The online zombie reality competition series Fight of the Living Dead has racked up a total of 12.5 million views on YouTube and ConTV since debuting earlier this spring. To put it in perspective, linear TV’s most-watched program of the 2014-15 season, NBC’s Sunday Night Football, attracted an average of 21 million viewers every week.
It may be apples-and-oranges to compare a multi-episode run to individual broadcasts, but it does illustrate the growing potential in the online video space.
To attract those big numbers, FOTLD producers Alpine Labs stacked the cast with a lineup of top YouTube personalities – Joey Graceffa, Meghan Camarena (Strawburry17), Iman Crosson (Alphacat), Justine Ezarik (aka iJustine) Olga Kay, and PrankvsPrank‘s Jesse Wellens and Jeana Smith – with an aggregate subscriber base of 20.6 million.
Now, Alpine is going out to with a pitch for season two, hitting both digital outlets and traditional networks.
The budget for season one was in the $350,000 to $450,000 range. It was shot inside Sybil Brand Institute, a now-shuttered women’s jail in Los Angeles, over the course of a day and a half in the spring of 2014 with dozens of zombie extras in prosthetic makeup. For season two, Abrams would like to see it stretched out, time-wise, to create the Survivor-like experience they envisioned when the show was first conceived.
“The initial idea was that they’re (involved) for multiple weeks and actually have to look for food, and see what that played out as,” Abrams explained “So it would be great to blow it up in that respect, and I think we’re definitely very game for it.”
Alpine is also considering going outside the YouTube ecosystem and inviting some more traditional celebrities to fight their way through the aftermath of a faux zombie apocalypse.
To cast season one, FOTLD executive producer Tony E. Valenzuela called on friends he had collaborated with on content for his horror sci fi YouTube channel BlackBoxTV. The participants received a salary, as well as profit participation, including the Google AdSense income generated by the show airing on their channels.
“It was a rising tide lifts all boats, so we’re all kind of in it together,” said FOTLD producer and Alpine Labs COO Jamie Denenberg (pictured, left).
FOTLD debuted on March 22 on ConTV, a new geek-friendly OTT service launched weeks earlier by multi-platform distributor Cinedigm and comic con producer Wizard World.
FOTLD had been on Cinedigm’s radar for a long time. A former political fundraiser, Denenberg knew the company’s CEO Chris McGurk through work she did with his wife, also named Jamie, on the presidential campaigns for then-senator John Kerry and Barack Obama in 2004 and 2008, respectively. McGurk visited the FOTLD shoot at Sybil Brand, and later viewed a rough cut at Apline’s offices, before inking a deal in August 2014 to make the series one of ConTV’s initial offerings.
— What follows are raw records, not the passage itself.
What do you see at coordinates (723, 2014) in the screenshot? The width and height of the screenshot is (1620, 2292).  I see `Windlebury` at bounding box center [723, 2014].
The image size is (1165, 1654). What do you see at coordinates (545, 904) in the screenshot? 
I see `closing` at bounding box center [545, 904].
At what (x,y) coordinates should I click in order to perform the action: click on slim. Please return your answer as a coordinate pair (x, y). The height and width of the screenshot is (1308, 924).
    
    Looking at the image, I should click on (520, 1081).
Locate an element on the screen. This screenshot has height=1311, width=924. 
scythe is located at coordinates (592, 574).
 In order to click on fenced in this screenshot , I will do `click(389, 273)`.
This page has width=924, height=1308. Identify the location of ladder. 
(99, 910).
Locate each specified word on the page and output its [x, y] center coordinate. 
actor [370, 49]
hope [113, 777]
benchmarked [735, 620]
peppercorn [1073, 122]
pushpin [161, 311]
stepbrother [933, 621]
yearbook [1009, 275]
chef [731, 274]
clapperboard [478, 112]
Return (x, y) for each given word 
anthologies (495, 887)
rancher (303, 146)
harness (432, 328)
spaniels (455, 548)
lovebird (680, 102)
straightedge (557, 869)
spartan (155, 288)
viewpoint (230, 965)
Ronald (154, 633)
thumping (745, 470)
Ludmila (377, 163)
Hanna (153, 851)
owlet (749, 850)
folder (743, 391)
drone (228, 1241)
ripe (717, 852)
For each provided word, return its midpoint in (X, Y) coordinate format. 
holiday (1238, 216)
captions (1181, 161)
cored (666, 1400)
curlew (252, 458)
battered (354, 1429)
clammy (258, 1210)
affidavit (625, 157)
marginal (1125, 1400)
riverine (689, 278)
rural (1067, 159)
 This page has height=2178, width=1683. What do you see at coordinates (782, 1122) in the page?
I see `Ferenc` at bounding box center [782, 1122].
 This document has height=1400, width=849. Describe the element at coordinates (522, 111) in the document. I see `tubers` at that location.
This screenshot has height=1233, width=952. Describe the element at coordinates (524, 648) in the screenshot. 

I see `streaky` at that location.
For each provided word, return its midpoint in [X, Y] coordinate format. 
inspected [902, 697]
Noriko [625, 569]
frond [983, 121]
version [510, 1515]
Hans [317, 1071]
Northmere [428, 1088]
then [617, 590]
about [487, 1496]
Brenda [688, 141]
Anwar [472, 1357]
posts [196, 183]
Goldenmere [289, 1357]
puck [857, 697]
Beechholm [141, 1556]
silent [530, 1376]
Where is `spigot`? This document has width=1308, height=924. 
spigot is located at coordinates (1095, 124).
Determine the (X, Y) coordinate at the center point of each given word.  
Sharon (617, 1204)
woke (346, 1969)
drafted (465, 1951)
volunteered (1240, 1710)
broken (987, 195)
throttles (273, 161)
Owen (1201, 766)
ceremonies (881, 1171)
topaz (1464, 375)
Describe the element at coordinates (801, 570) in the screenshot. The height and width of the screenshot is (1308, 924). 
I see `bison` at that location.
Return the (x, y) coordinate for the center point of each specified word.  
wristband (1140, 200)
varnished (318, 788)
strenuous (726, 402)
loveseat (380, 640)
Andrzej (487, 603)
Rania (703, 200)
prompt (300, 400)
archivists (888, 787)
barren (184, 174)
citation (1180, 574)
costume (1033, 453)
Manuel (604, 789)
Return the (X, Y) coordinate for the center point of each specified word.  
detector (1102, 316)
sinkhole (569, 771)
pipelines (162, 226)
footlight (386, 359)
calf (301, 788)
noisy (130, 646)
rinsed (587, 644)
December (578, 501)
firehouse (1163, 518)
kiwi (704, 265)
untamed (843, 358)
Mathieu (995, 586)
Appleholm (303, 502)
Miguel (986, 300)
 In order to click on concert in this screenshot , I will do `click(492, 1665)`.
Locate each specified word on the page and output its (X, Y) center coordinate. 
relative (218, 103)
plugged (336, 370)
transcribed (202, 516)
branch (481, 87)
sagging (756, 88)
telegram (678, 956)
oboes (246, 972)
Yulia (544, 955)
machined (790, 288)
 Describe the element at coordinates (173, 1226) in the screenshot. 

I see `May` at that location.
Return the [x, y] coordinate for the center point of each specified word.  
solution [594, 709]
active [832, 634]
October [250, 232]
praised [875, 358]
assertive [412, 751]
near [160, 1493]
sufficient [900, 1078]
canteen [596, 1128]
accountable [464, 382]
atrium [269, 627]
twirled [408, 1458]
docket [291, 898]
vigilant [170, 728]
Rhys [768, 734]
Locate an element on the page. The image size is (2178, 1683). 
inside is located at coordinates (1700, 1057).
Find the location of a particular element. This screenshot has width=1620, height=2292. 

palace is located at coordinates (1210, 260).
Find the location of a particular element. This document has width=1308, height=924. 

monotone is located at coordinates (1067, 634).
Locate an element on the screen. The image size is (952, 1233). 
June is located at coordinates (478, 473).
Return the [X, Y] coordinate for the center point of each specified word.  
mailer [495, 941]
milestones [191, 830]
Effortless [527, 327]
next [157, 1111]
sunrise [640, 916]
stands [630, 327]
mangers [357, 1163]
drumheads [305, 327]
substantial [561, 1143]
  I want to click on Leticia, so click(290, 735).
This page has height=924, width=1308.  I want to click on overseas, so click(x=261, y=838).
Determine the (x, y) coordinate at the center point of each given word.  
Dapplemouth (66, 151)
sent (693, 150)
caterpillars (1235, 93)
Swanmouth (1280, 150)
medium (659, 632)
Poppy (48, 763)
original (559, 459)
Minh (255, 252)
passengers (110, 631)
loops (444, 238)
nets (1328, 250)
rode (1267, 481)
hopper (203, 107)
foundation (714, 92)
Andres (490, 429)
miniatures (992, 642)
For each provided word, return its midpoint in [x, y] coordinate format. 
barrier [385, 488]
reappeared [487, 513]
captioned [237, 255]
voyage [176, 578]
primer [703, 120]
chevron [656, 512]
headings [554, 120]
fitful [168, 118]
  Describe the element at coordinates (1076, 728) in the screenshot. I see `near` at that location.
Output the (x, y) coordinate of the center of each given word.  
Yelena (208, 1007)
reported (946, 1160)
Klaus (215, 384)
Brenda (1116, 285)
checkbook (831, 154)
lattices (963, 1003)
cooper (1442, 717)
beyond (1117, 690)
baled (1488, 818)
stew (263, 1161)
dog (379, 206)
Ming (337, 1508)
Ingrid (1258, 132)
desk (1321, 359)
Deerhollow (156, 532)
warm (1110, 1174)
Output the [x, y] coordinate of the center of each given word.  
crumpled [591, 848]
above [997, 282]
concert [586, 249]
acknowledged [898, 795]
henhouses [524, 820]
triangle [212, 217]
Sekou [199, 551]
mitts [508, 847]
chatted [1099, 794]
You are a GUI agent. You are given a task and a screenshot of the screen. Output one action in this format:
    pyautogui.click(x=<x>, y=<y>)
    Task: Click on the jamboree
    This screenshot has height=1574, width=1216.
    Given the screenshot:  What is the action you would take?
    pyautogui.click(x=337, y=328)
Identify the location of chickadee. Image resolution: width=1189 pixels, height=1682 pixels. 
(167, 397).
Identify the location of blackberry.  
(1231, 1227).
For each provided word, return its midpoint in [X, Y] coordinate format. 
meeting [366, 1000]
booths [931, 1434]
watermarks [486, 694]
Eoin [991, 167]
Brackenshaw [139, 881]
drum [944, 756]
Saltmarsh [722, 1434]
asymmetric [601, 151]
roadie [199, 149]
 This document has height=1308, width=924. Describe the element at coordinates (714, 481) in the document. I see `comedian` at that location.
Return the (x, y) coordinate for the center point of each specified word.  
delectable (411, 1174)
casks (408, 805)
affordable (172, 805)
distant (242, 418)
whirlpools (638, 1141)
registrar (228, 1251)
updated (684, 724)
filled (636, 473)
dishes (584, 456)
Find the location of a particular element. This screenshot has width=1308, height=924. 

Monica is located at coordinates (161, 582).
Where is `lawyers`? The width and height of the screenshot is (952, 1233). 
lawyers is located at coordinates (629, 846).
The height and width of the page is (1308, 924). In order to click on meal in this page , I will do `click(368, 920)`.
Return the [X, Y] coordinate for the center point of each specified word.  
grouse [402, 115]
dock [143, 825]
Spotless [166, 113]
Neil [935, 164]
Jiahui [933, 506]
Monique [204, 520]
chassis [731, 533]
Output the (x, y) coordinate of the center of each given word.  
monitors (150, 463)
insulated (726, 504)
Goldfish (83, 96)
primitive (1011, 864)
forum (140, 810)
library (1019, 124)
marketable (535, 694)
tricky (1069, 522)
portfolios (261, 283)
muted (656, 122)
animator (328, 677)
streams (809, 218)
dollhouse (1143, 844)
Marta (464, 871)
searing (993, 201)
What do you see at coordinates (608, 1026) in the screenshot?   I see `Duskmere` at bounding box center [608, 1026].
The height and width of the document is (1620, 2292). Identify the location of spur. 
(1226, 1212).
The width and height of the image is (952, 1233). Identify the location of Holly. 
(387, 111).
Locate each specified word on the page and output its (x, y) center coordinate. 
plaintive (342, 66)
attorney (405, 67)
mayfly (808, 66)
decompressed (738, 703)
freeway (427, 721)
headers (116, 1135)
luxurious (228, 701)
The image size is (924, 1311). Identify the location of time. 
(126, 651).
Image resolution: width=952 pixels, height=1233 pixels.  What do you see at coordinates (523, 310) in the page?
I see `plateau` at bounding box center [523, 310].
FOTLD had a two-week exclusive window on ConTV, where it was packaged as 11 five- to six-minute episodes on the platform. It was repackaged for Youtube as six episodes, approximately eight minutes each, with the first five episodes on the contestants’ channels and the finale on BlackBoxTV.
FOTLD wasn’t simply cut up into different portion sizes. The content was tailored for each platform. ConTV got a version that played more like a traditional gory zombie film. For YouTube, the producers presented the kill scenes – filmed as inserts the day after the competition portion – with a metaphorical wink, using color treatments and different aspect ratios to heighten their lack of reality and set them apart from the rest of the action.
“It lets the viewers feel they’re in on the joke,” Abrams said.
There are still more markets to be explored. This summer, Cinedigm will release FOTLD on DVD and digital platforms with bonus footage, including player profiles and behind-the-scenes mini docs about the makeup and other aspects of the production. It will also be released on iTunes and other digital platforms.
Alpine is also busy with other projects. Last year, it sold two series in TV syndication, the game show The Game Plane and the Western detective drama The Pinkertons, and this fall they will both return for second seasons. The company is also developing the TV series Coffin Point, inspired by the story of real-life voodoo-practicing South Carolina sheriff Ed McTeer, in partnership with Will Smith and Jada Pinkett Smith’s Overbrook Entertainment.
While those shows are strictly traditional TV, Abrams said that FOTLD could wind up as a hybrid linear TV/online experience.
“(Networks) have a huge amount of digital presence, as well, so I don’t think (FOTLD) would be have to be exclusive to one platform,” Abrams said. “One of the cool things about the digital experience is the interactivity with the people in the audience, and that’s one thing we want to keep, regardless of how we approach it.”